Jazz Album Review: Sylvie Courvoisier and Mary Halvorson Go Time Tripping

By Michael Ullman

Guitarist Mary Halvorson and pianist Sylvie Courvoisier share a remarkable rapport on this duet album.

Sylvie Courvoisier and Mary Halvorson, Searching for the Disappeared Hour (Pyroclastic Records)

Cover art for Searching for the Disappeared Hour

Recalling her duets on this album with guitarist Mary Halvorson, pianist Sylvie Courvoisier talks about adapting her compositions to Halvorson’s sound: “When I wrote pieces for Mary, I really thought about all the possibilities of the guitar. And her music has pretty tonalities, great melodies, and a very clear sense of harmony and melody, so I love to darken it.” Halvorson also makes use of the metaphor of darkening in her comments: “We both have an affinity towards darkening things, which is great because you can start with a joyous melody and there’s all kinds of room to mess with it. We’re both really open to that.

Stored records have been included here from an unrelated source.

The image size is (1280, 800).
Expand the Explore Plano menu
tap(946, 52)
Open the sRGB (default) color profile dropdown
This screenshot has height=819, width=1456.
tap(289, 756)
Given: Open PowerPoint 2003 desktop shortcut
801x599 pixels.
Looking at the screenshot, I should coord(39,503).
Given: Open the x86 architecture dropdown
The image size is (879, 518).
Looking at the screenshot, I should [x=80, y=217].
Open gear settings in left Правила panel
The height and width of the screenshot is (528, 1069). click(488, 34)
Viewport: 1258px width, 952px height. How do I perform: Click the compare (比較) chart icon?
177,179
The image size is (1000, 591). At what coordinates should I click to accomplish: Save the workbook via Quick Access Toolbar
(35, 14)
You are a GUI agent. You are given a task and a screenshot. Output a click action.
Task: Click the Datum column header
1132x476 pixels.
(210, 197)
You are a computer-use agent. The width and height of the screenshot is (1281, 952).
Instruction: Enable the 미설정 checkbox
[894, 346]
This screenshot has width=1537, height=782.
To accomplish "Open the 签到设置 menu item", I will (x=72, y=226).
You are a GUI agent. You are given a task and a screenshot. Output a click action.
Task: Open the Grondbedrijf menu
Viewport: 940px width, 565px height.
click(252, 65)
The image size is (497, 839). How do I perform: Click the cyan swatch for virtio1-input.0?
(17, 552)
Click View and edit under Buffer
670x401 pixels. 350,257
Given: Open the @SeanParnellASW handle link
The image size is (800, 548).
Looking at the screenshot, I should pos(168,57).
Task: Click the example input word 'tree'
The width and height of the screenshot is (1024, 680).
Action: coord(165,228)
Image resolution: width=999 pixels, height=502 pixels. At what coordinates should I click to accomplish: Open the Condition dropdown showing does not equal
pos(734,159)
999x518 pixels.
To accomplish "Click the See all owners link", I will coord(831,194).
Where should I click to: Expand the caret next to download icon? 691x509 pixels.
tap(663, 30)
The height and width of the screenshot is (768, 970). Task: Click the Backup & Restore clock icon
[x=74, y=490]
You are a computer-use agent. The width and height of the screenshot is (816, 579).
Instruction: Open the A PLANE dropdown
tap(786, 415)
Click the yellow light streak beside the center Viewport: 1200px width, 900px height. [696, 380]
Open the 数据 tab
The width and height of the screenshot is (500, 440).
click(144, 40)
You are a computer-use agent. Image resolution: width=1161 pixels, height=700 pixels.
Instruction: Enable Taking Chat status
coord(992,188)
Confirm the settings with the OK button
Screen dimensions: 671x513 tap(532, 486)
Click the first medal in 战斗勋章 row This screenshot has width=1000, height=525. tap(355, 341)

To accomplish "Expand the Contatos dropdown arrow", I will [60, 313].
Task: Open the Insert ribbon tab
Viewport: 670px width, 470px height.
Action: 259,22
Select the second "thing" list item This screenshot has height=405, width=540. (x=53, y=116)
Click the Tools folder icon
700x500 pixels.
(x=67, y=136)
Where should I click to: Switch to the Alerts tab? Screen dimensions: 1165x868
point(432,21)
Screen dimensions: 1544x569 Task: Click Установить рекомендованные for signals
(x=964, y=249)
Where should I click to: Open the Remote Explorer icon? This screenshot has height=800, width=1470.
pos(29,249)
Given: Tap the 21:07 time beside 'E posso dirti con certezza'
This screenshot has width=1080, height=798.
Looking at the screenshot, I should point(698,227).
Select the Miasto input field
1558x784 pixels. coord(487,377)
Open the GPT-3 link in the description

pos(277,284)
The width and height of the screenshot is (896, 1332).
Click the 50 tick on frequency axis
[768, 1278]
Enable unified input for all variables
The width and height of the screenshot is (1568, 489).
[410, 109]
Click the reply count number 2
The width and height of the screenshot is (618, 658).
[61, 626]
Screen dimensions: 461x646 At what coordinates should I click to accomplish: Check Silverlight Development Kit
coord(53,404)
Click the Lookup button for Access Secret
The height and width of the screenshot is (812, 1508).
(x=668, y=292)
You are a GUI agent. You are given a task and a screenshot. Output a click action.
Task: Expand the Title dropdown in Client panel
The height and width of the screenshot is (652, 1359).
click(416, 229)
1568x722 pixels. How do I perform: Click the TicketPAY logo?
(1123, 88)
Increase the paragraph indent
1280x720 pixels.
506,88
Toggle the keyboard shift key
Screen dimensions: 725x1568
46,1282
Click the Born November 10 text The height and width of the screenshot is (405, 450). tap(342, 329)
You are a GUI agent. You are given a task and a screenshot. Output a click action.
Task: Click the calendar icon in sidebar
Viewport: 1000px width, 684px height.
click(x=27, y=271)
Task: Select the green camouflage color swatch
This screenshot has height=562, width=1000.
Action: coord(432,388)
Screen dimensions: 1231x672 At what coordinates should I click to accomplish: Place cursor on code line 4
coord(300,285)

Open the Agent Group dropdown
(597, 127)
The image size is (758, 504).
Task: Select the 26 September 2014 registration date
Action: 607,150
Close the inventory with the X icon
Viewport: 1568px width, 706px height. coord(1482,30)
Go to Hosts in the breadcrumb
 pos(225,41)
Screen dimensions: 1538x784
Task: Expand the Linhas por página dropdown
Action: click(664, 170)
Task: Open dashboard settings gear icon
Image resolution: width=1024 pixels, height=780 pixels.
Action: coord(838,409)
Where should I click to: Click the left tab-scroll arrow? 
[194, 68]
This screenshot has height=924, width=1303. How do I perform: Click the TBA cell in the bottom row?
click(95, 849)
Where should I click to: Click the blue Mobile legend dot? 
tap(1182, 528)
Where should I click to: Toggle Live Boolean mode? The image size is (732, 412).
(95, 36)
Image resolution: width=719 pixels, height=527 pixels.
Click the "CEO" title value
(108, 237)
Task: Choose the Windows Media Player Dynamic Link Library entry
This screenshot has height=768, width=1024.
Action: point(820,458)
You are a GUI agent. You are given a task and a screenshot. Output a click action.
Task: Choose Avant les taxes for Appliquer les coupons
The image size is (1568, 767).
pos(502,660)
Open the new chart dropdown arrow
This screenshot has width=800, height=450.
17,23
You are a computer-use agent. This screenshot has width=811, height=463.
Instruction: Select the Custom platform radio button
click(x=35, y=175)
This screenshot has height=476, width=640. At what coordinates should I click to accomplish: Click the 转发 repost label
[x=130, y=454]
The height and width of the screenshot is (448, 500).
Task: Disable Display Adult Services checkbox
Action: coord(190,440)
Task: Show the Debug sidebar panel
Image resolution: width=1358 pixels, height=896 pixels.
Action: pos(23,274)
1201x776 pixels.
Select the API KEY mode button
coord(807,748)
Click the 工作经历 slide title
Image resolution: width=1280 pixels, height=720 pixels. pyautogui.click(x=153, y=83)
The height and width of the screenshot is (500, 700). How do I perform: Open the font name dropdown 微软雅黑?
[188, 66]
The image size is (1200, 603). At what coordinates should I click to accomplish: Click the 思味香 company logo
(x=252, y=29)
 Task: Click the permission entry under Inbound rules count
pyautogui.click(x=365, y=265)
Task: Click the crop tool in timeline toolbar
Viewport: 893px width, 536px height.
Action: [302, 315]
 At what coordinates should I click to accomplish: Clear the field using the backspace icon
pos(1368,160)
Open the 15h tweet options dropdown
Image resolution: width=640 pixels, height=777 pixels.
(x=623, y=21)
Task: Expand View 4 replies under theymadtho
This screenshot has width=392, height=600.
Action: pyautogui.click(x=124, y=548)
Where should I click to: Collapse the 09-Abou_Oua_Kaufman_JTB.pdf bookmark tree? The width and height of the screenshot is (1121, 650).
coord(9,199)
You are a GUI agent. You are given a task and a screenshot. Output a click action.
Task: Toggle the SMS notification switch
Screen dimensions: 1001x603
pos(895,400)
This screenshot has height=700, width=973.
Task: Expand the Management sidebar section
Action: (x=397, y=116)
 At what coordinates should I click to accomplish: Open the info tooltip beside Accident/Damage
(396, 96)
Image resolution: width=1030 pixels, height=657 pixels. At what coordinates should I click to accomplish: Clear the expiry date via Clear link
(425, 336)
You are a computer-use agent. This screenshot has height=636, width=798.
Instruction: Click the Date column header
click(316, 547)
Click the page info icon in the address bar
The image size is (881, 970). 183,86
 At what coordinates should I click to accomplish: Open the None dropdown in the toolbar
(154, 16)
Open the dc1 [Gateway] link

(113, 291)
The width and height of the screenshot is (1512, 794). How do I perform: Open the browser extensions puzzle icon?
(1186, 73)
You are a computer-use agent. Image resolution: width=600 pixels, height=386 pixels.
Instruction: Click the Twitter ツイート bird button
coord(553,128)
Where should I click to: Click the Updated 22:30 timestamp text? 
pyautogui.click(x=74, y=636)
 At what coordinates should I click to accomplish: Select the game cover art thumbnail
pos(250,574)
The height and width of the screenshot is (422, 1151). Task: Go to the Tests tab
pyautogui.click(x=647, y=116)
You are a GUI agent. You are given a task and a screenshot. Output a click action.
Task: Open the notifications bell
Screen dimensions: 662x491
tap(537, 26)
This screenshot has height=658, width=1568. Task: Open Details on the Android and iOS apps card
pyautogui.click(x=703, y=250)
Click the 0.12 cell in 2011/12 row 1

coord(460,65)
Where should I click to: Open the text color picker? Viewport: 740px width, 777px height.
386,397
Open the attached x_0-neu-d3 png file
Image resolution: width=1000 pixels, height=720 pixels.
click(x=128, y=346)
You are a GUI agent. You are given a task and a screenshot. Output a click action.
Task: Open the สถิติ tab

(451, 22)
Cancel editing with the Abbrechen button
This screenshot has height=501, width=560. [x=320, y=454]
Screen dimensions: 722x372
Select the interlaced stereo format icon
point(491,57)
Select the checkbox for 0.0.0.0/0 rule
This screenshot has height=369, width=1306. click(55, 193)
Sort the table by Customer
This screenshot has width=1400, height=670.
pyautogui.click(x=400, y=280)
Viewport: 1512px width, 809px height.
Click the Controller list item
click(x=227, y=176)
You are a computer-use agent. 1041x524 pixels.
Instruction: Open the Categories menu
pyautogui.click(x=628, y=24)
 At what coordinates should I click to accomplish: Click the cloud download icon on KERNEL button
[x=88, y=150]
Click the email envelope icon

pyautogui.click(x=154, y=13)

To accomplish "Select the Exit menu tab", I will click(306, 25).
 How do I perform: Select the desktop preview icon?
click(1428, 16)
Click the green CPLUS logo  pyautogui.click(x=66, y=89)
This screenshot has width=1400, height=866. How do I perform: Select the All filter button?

And Sylvie is great at adding harmonies and filling stuff in, so I was happy to leave space for her to do her thing, not only in the improvised section but also within the written parts.”

To my ears, their playing is, if anything, enlightened: I hear harmonic excursions to outer limits, but their interactions proffer a kind of optimistic clarity, even when they are freely developing a kernel of an idea, falling out of tempo, or dropping into sudden hushes. Their rapport is remarkable. A piece like Courvoisier’s The Disappearing Hour doesn’t sound like two musicians conversing so much as two instruments sharing the same space. The pair alternate as composers on this disc. Halvorson has written five and Courvoisier four of the numbers. They share credits on three improvised tracks.

Halvorson’s pieces, such as “Gates and Passes,” are more obviously melodic. Courvoisier often relies on repeated motives which set up a rhythmic background. Her “Disappearing Hour” begins with Halvorson playing some gently wandering single notes, which she makes sag or rise as Courvoisier enters with comparable single notes or clusters. The percussive sound of the piano leads toward an oft-repeated phrase, played at different pitches, which is then interrupted by strong chords in the bass. That rhythmically lively phrase seems to be the heart of the piece, from which the improvisers deviate. So a kind of order is established.

Guitarist Mary Halvorson and pianist Sylvie Courvoisier. Photo: courtesy of the artists.

Courvoisier’s “Lulu’s Second Theorem” begins with the composer playing another repeated phrase, with Halvorson improvising with it rather than around it. The accenting changes almost whimsically with every repetition. Eventually Halvorson takes off, darkening, I suppose you could say, the opening textures with wild, harmonically distant phrases. Adventurous as it is, their gentle playing of Halvorson’s “Faceless Smears” is lovely — even wistful — until Courvoisier initiates tart phrases high in the treble. That disturbance sets off Halvorson, who improvises before the piece falls back into its lyrical self. “Four-Point Play” is attributed to both women: it’s a restless improvisation with Courvoisier occasionally strumming the keys while Halvorson contributes train-like noises and odd glissandos. Even here, the pair fall into a kind of lyricism. “Party Dress,” another shared piece, opens with the pianist playing unpredictable single notes over Halvorson’s electronic murmur. It doesn’t sound much like a child’s excitement over getting a party dress. But then, there were no parties during Covid.

In the album notes, Courvoisier mentions the isolation of the Covid era, and the sense of time lost, as part of the inspiration for the album. So Searching for the Disappeared Hour, an hour long, is literally meant to make up for lost time.


Michael Ullman studied classical clarinet and was educated at Harvard, the University of Chicago, and the U. of Michigan, from which he received a PhD in English. The author or co-author of two books on jazz, he has written on jazz and classical music for the Atlantic Monthly, New Republic, High Fidelity, Stereophile, Boston Phoenix, Boston Globe, and other venues. His articles on Dickens, Joyce, Kipling, and others have appeared in academic journals. For over 20 years, he has written a bi-monthly jazz column for Fanfare Magazine, for which he also reviews classical music. At Tufts University, he teaches mostly modernist writers in the English Department and jazz and blues history in the Music Department. He plays piano badly.